Of course, Russian spies don't have to work as hard these days as in the past. That's because President Obama blurted out "5,113." That's the number of nuclear warheads in the U.S. arsenal, he leaked. He still has not provided a rationale for so needlessly exposing to a host of potential enemies such important classified information.
For advice on dealing with Russians, President Obama could always turn to his Vice President, Joe Biden. Biden spent nearly forty years in the Senate. As a member of the Foreign Relations Committee, Biden went to Moscow in 1979, teamed with Indiana's GOP Sen. Dick Lugar. In the Kremlin, this dynamic duo managed to convince Communist boss Leonid Brezhnev and KGB head Yuri Andropov that the U.S. didn't care very much about human rights. What we really wanted was arms control.
As a result, the U.S. had to wait another decade before a stronger President, Ronald Reagan, could achieve genuine arms reduction. And thousands of dissidents in the USSR-Jews and Christians-were thrown into the Gulag.
We know that President Obama has contempt for Winston Churchill. He pitched the bust of Churchill out of the Oval Office into the snow in his first weeks in office. But Churchill knew how to deal with the Russians:
"I cannot forecast to you the action of Russia. It is a riddle, wrapped in a mystery, inside an enigma; but perhaps there is a key. That key is Russian national interest."

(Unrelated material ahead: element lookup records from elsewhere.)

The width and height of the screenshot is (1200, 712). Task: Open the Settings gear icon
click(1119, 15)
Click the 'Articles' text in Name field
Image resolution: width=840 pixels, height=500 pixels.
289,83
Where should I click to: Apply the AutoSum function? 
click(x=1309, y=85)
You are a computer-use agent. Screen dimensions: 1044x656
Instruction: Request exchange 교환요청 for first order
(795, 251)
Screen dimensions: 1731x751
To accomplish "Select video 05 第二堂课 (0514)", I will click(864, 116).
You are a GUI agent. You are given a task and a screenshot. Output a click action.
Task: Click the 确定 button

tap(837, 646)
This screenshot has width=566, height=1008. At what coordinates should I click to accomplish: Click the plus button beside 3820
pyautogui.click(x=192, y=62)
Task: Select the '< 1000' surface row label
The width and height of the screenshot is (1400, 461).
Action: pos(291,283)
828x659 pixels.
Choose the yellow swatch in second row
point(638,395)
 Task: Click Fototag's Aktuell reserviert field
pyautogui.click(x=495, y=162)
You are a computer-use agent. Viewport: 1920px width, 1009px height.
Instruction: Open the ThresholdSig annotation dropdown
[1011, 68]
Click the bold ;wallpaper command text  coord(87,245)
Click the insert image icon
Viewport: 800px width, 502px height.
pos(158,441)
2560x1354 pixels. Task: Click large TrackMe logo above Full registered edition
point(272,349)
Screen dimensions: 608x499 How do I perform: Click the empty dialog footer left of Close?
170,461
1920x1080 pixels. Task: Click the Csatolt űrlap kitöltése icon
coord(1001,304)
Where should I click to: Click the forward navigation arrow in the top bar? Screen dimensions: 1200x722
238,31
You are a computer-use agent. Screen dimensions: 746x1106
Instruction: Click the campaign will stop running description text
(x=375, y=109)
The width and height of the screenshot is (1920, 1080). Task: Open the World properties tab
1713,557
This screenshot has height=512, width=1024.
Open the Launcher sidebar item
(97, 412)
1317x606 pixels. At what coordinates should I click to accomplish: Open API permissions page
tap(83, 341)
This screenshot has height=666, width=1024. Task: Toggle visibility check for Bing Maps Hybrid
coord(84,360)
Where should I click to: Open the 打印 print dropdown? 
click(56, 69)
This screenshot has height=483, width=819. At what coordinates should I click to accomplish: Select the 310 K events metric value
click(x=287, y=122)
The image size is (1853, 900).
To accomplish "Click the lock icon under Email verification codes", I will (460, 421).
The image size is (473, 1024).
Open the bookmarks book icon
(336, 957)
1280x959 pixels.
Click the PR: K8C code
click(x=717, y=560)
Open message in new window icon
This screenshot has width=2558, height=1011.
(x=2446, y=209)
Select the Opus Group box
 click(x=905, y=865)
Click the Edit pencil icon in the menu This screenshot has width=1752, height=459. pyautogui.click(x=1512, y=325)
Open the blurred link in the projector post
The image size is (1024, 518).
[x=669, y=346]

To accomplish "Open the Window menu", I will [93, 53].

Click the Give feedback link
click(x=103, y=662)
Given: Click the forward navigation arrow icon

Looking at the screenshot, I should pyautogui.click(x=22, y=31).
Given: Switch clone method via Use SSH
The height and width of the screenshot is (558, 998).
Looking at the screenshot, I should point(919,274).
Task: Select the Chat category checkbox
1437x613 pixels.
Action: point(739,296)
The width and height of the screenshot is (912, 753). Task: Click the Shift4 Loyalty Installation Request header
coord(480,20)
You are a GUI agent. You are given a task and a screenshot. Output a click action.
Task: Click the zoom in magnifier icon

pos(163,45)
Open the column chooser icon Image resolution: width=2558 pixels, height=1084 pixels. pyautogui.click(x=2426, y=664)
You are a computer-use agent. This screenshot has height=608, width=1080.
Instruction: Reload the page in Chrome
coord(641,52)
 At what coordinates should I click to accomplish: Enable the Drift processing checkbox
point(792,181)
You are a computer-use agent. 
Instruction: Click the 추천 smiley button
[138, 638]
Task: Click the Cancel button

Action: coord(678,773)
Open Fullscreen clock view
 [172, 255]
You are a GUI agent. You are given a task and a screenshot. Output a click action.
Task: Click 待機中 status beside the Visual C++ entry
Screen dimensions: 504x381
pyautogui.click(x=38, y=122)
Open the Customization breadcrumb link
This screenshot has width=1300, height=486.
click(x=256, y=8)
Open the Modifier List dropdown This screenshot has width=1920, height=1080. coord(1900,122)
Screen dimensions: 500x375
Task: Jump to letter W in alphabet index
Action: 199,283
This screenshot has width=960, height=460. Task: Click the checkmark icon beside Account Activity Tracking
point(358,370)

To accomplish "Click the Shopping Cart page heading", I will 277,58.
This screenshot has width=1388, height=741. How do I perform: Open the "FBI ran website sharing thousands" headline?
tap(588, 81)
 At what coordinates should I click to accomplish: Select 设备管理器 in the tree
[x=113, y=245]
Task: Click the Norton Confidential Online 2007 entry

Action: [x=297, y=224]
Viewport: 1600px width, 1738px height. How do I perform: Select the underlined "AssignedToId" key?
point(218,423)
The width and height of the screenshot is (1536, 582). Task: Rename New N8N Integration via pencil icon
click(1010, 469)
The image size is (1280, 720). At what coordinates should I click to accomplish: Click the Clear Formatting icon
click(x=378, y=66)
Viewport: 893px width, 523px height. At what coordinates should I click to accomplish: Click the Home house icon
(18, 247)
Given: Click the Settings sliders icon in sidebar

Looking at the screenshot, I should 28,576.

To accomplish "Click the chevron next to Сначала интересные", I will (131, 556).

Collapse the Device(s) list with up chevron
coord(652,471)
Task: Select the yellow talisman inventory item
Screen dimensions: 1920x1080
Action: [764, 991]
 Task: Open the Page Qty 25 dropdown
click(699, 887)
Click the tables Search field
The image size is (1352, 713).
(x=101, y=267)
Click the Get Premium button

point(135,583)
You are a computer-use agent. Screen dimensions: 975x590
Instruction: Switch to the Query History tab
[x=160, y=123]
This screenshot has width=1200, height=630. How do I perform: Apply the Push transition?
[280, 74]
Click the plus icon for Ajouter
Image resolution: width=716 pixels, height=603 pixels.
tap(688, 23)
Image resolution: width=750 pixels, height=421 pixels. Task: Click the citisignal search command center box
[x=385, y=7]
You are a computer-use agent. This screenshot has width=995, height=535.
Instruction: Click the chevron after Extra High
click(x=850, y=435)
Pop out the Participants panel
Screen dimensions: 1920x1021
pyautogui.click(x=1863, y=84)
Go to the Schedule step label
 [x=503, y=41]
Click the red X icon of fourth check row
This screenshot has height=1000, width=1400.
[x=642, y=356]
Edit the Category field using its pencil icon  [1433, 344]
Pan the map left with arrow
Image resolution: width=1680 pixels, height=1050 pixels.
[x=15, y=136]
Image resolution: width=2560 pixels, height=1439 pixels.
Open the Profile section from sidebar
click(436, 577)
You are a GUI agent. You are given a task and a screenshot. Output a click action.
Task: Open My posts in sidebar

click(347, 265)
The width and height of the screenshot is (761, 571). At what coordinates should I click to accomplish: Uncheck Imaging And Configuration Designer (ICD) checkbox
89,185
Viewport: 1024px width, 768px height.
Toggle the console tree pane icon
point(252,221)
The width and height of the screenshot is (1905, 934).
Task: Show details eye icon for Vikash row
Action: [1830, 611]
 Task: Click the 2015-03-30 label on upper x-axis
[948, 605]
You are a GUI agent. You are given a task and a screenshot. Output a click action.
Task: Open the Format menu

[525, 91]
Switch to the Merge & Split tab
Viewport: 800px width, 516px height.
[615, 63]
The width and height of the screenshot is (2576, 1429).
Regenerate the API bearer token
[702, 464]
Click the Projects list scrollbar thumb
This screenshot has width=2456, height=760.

This administration is writing its own chapter in the book of Russian-American relations. It understands neither Russian national interests, or our own. When that chapter is complete, it will reveal a lamentable story of missteps and misjudgments. And of the United States under Barack Obama's leadership throwing away its historic victory in the Cold War. The chapter title could well read: "More Flaccidity."